2 Responses to “‘My baby won’t eat’”

  1. inarasmum Jan 23 2013, 4:07pm

    Hi there, I have shown your comment to my doctors and specialists, but have heard no feedback from them about it all.
    We have written several letters to our health minister Tony Ryall. As has our local wondeful MP Clayton Cosgrove on our behalf demanding answers.
    Tony has stated it is up to our local DHB to make these decisions, and down here there are not willing to support Inara and a rapid tube wean.
    We have been fighting for a long time to get Inara some help and have gotten nowhere, but hopefully on our return from Graz we can help other families in similar circumstances once they see Inaras improvement.
    Our doctors do not believe this is the best option for Inara. But have offered nothing as a substitute. So we have no other option and we leave for Austria in a couple of weeks.
    I appreciate your feedback and telling your story, and I will try get in touch when we return, to see how your wee boy did throughout the program.
    All useful info to gather and approach the government and DHB with.
    Our goal is to make sure every other tubefed child has the opportunity to learn how to eat.
    The Neonatal trust is backing us and will be working alongside our mission to help others and pay it forward:-)

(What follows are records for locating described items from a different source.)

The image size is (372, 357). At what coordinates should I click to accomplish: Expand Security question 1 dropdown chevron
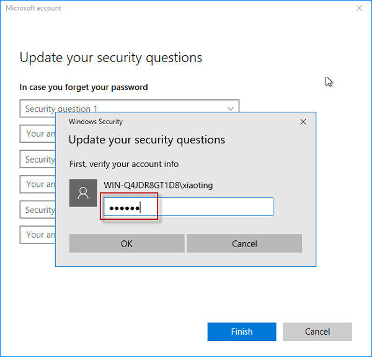[x=231, y=109]
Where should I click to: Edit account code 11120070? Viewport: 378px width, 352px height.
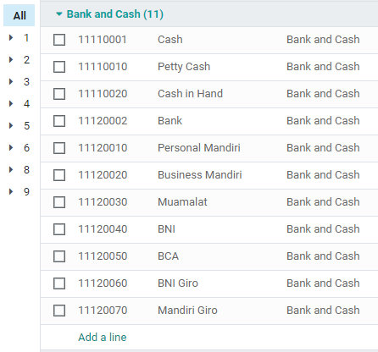tap(103, 311)
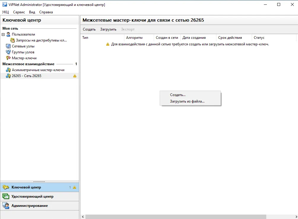Click the Пользователи user icon

click(8, 34)
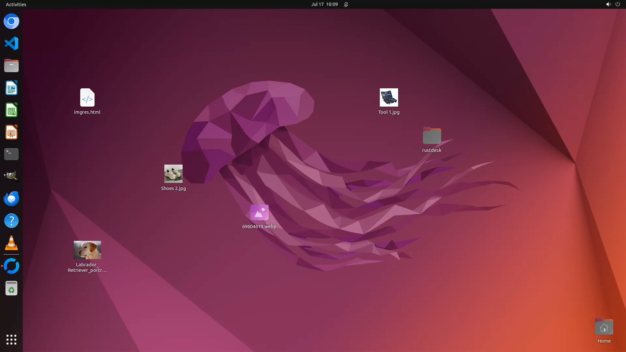This screenshot has width=626, height=352.
Task: Open the Help question mark icon
Action: 11,221
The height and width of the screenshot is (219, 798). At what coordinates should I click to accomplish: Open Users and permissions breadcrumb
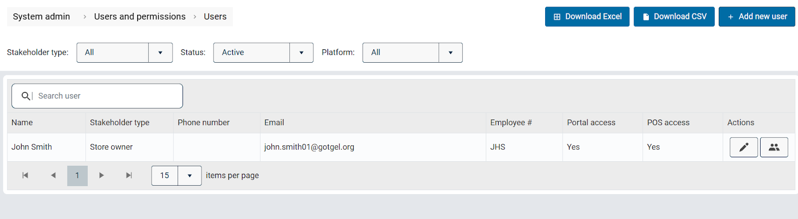tap(140, 16)
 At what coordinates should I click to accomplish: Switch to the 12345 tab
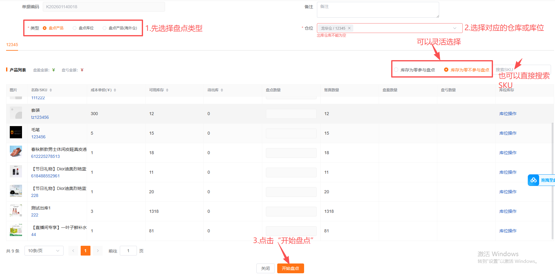[12, 45]
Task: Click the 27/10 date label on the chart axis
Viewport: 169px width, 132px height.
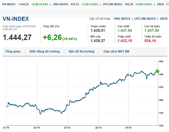Action: [x=67, y=128]
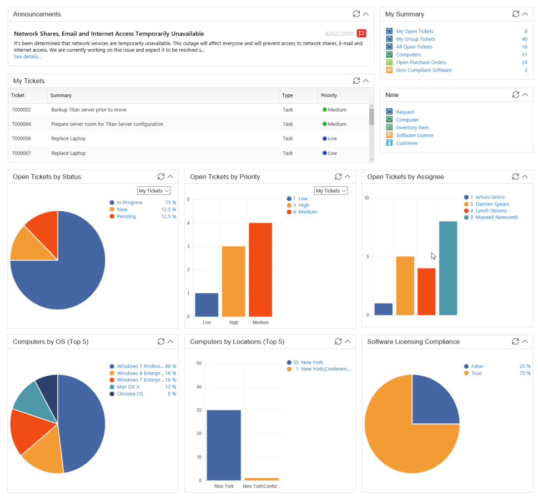Refresh the Announcements panel
The height and width of the screenshot is (496, 538).
point(356,14)
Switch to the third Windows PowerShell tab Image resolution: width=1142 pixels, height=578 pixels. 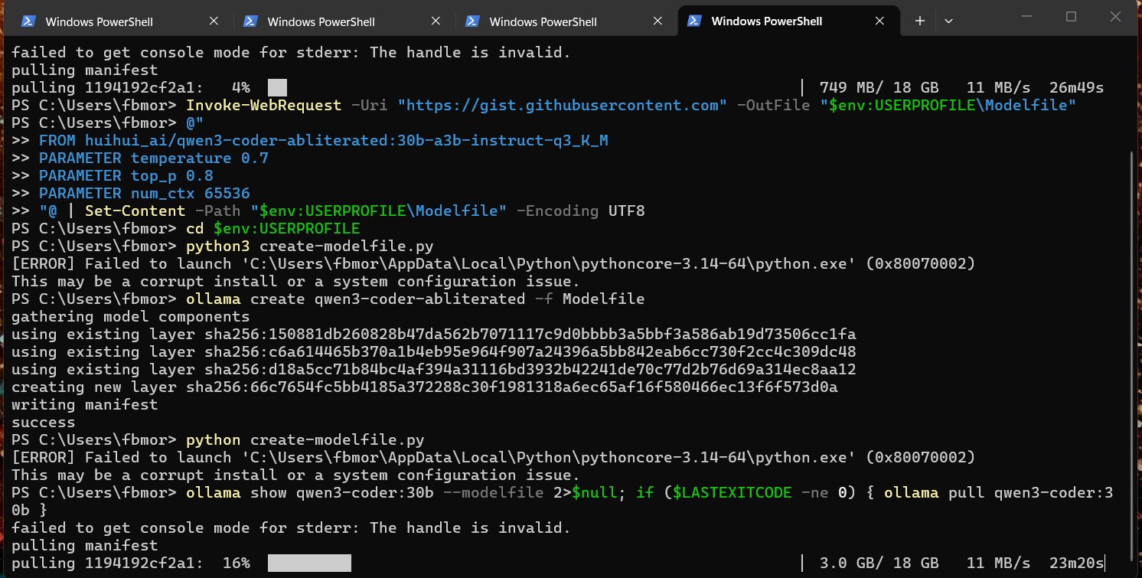point(543,21)
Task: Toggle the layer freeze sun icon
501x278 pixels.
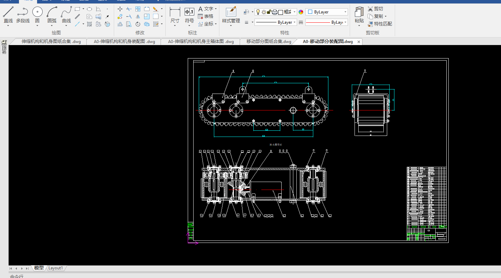Action: (264, 12)
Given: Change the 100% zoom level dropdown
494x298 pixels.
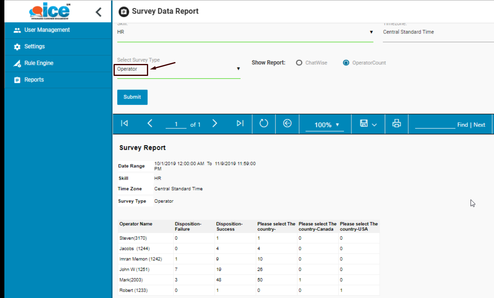Looking at the screenshot, I should [326, 125].
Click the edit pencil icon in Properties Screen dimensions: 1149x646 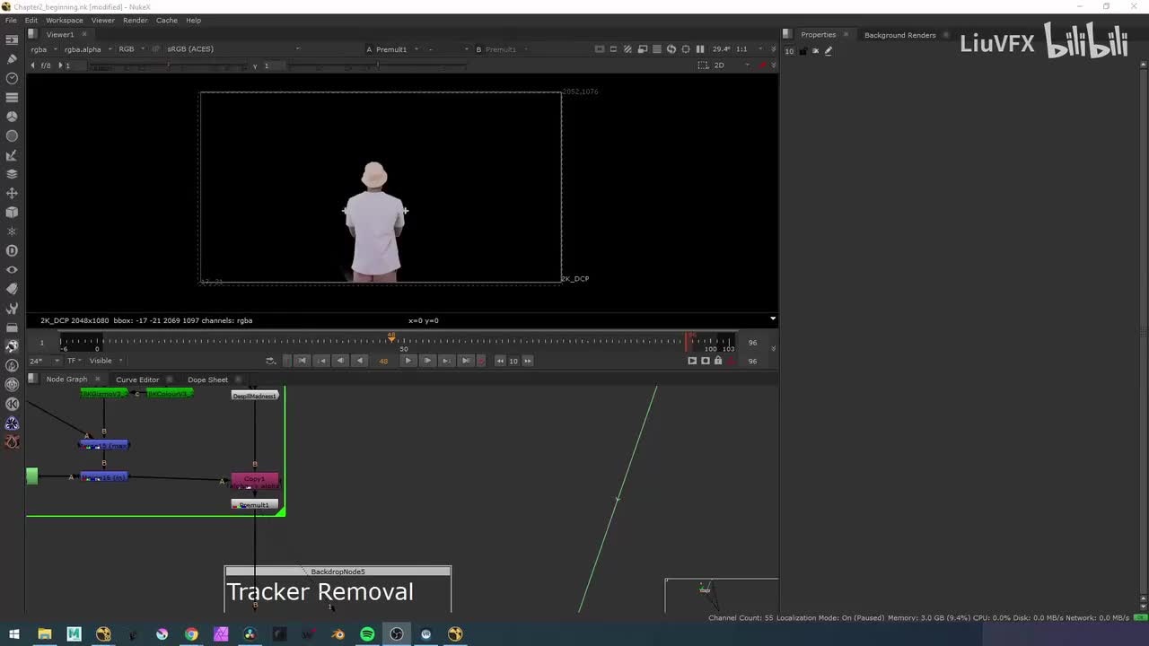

  2. ktstu Jan 6 2013, 10:06pm

    I fully understand the stress involved as I also have an ex-prem son (5) who was born severely ill @ 31 weeks with heart defects and a condition called hydrops fetalis which has a less than 5% survival rate. He somehow survived the first year of life also battling chronic lung disease, and in the process he became 100% dependant on a feeding tube (NG then G-tube). His physical problems resolved so there was no reason he couldn’t eat, but he was so traumatised by his hospital & feeding experiences that he would projectile vomit if food just touched his lip or even just by looking at it. In frustration and despair we also looked at going to the clinic mentioned above in Austria, as nothing was working. Due to the massive costs involved, we then looked at a tube wean at home with support from Waitakere Hospital in AKL. They decided to run a 3 week trial in-patient tube wean instead using methods from the Austrian clinic with my son and one other ex prem. Both weaned successfully after 3 weeks and they have sinced tube weaned others. Before having to raise huge amounts of $$ and the stress of travelling, i recommed approaching these guys first, they have been amazing. Let me know if you need more info.